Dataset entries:

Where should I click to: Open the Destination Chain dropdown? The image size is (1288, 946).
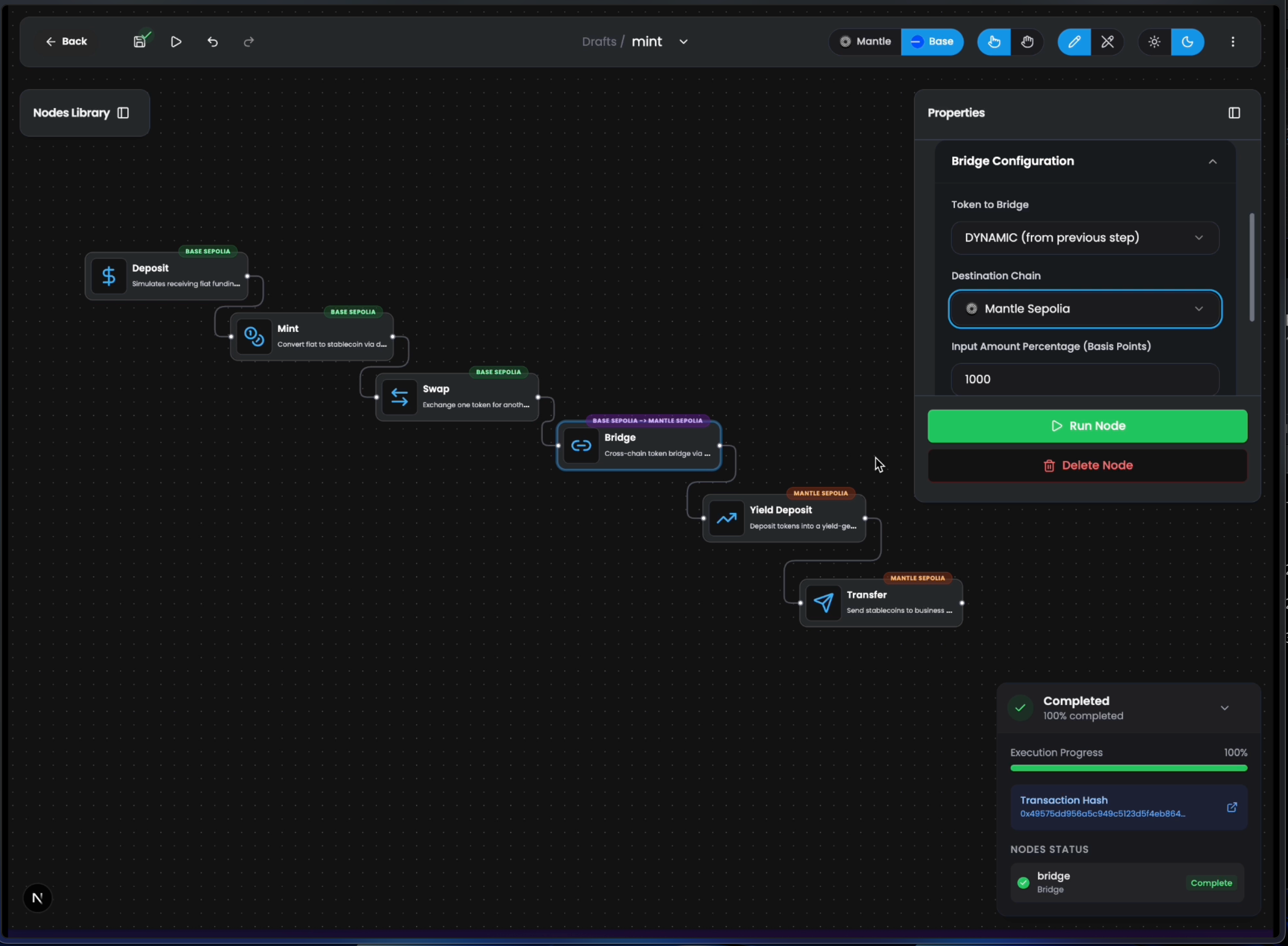1084,309
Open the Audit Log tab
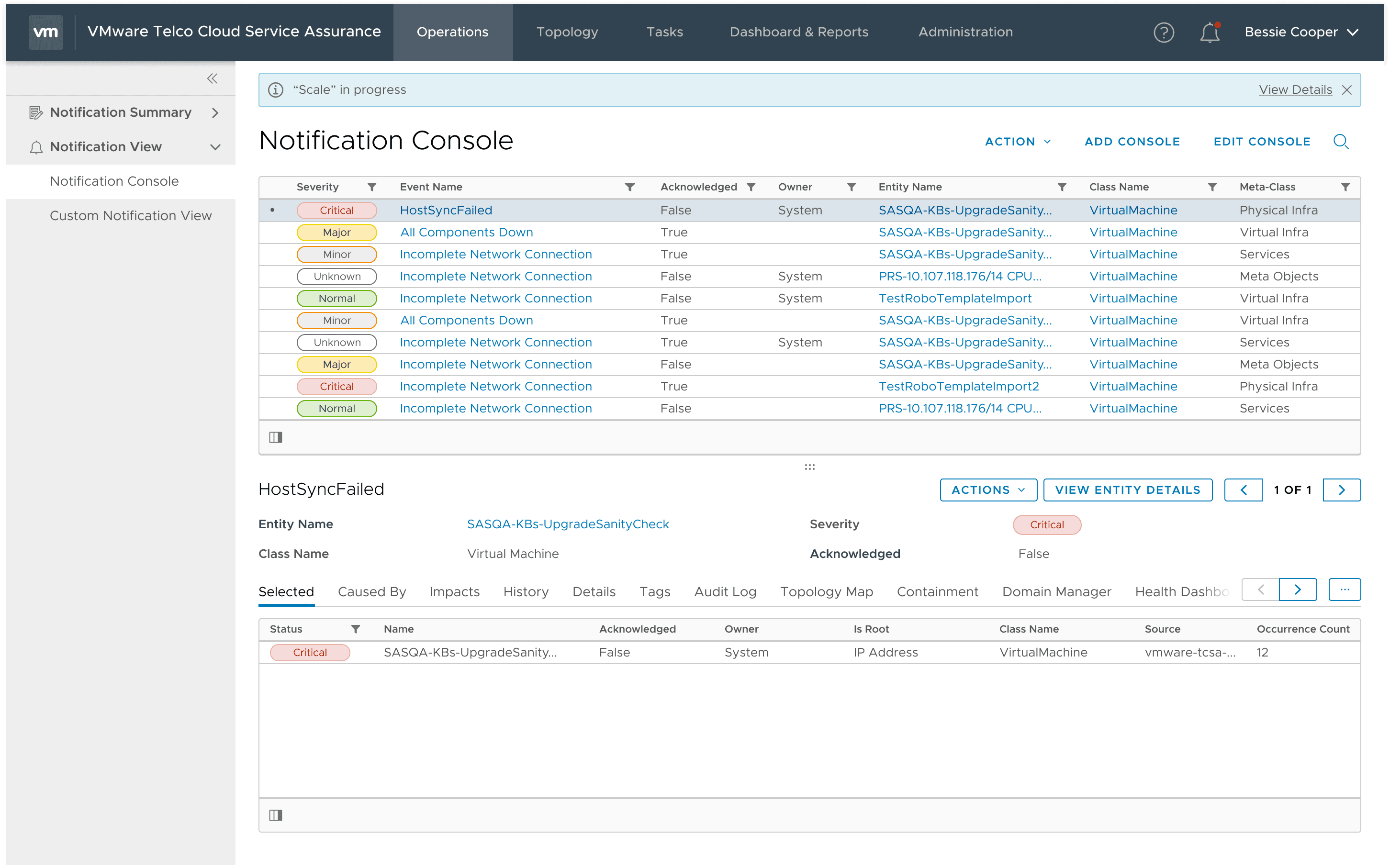1390x868 pixels. tap(725, 592)
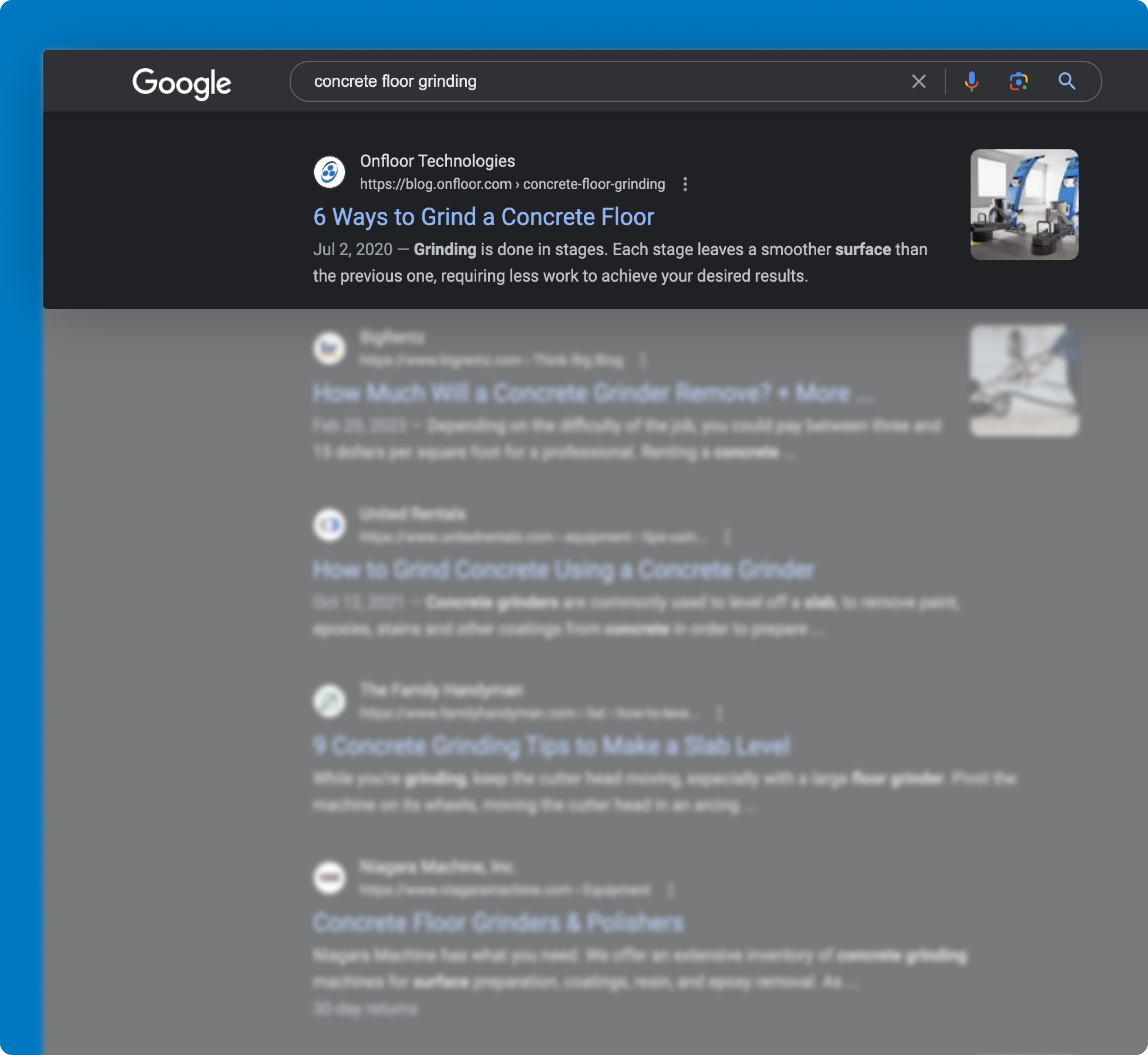Open "9 Concrete Grinding Tips" Family Handyman result
The width and height of the screenshot is (1148, 1055).
tap(552, 746)
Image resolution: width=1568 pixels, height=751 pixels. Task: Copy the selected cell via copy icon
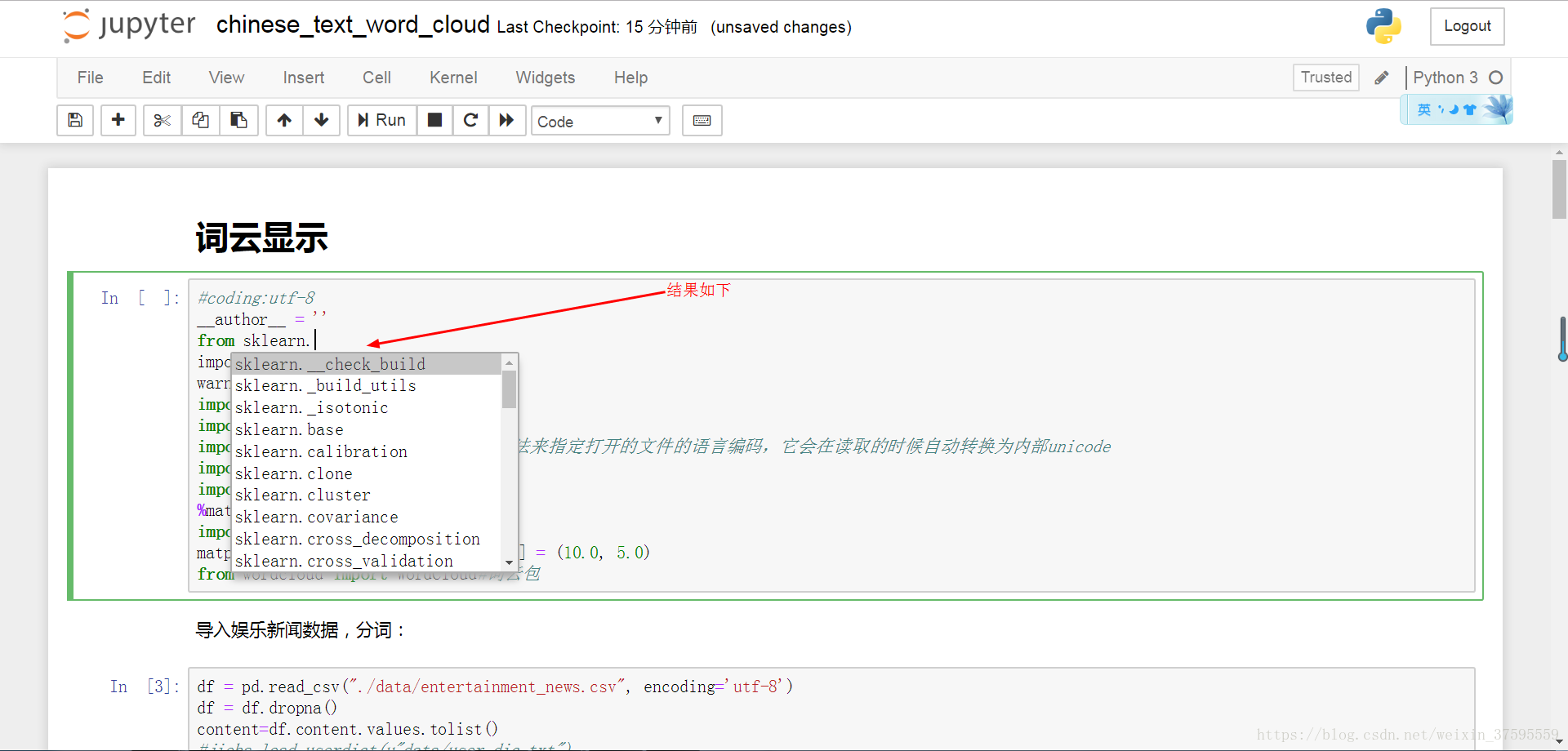click(200, 120)
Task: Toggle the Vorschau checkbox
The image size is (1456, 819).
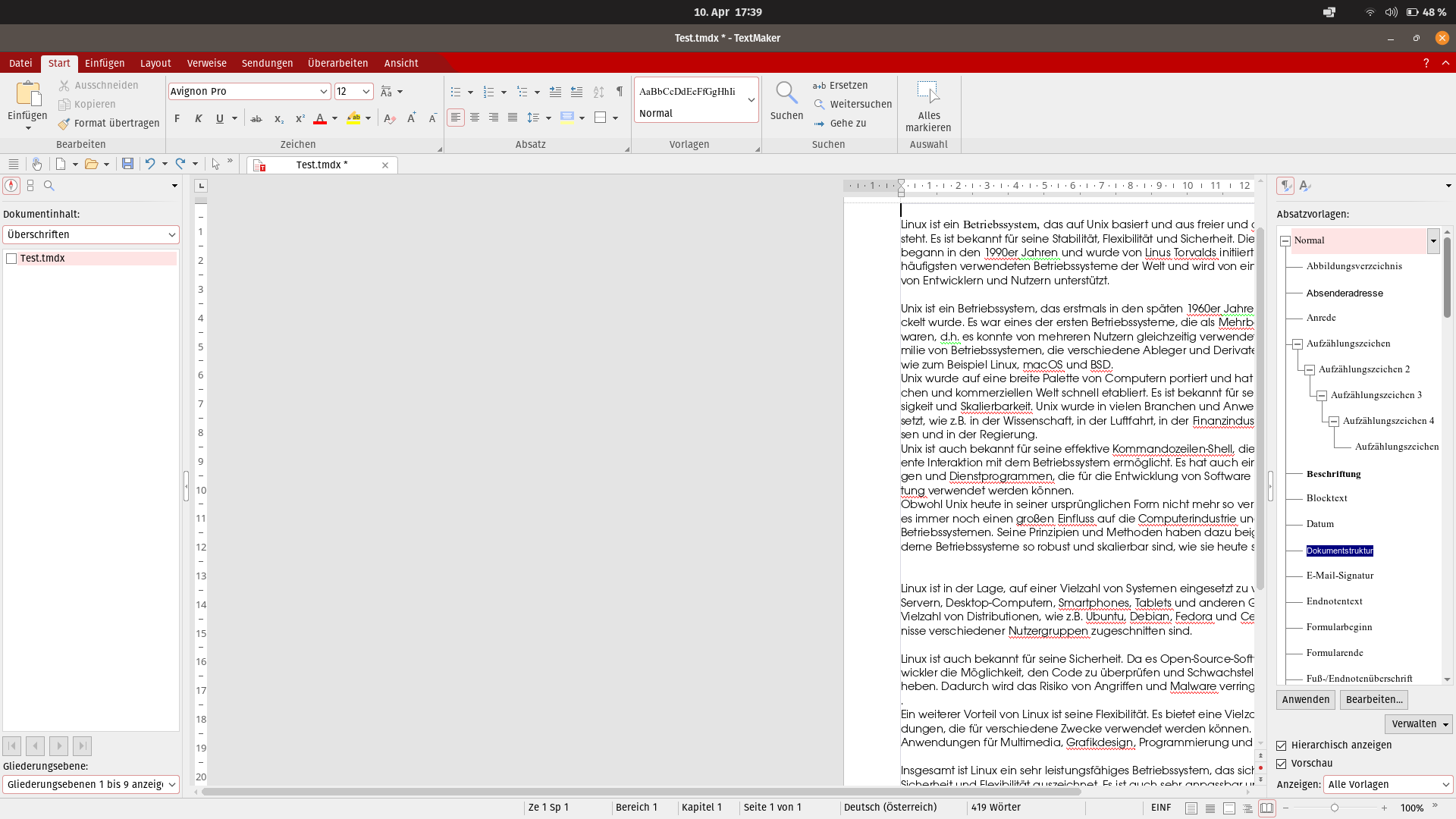Action: coord(1282,764)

EXERCISE REQUIREMENTS: Start with the line holding "Task: Toggle the Vorschau checkbox" and repeat exactly every line through the final line of the records above, but no pictures and nothing more.

RESPONSE AREA:
Task: Toggle the Vorschau checkbox
The image size is (1456, 819).
Action: coord(1282,764)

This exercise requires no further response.